Problem details. Set down precisely the lines from the line with "The image size" through the end of the material, inclusive, and no pictures.
+--
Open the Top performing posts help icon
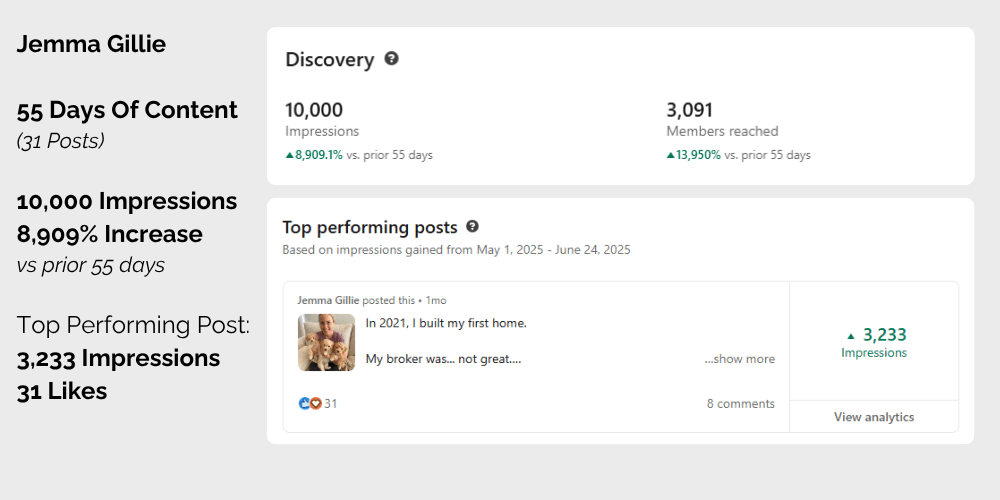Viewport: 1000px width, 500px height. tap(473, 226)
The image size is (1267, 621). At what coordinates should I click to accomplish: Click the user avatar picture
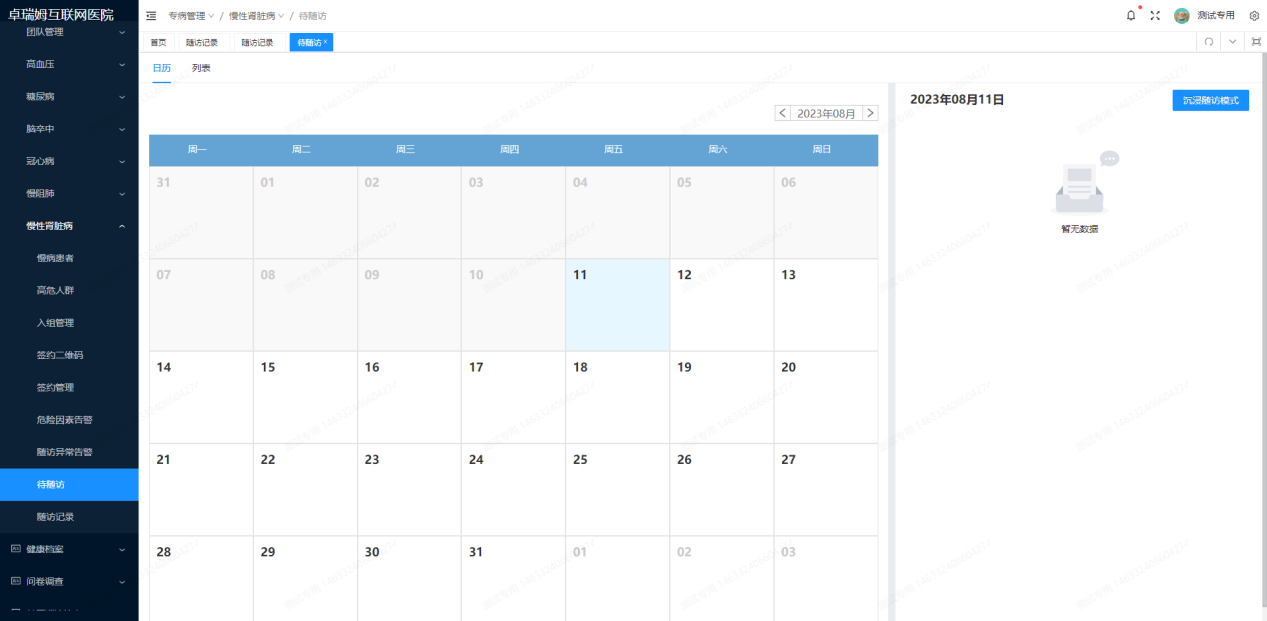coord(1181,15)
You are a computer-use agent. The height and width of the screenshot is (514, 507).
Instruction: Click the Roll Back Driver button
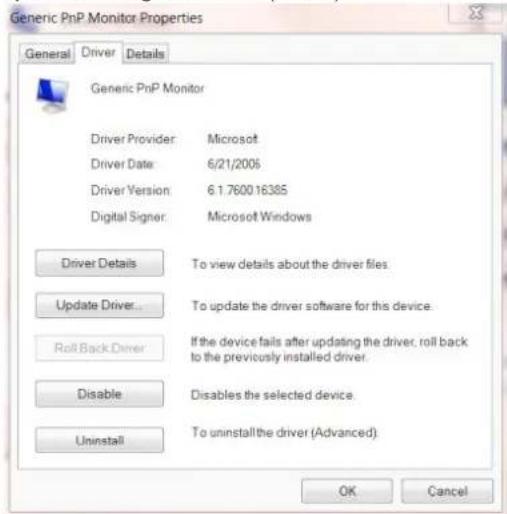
+--
Exercise result.
The image size is (1267, 621). At what coordinates should I click to accomplish: Click the user avatar picture
coord(1181,15)
You are a computer-use agent. The height and width of the screenshot is (514, 507).
Instruction: Click the Roll Back Driver button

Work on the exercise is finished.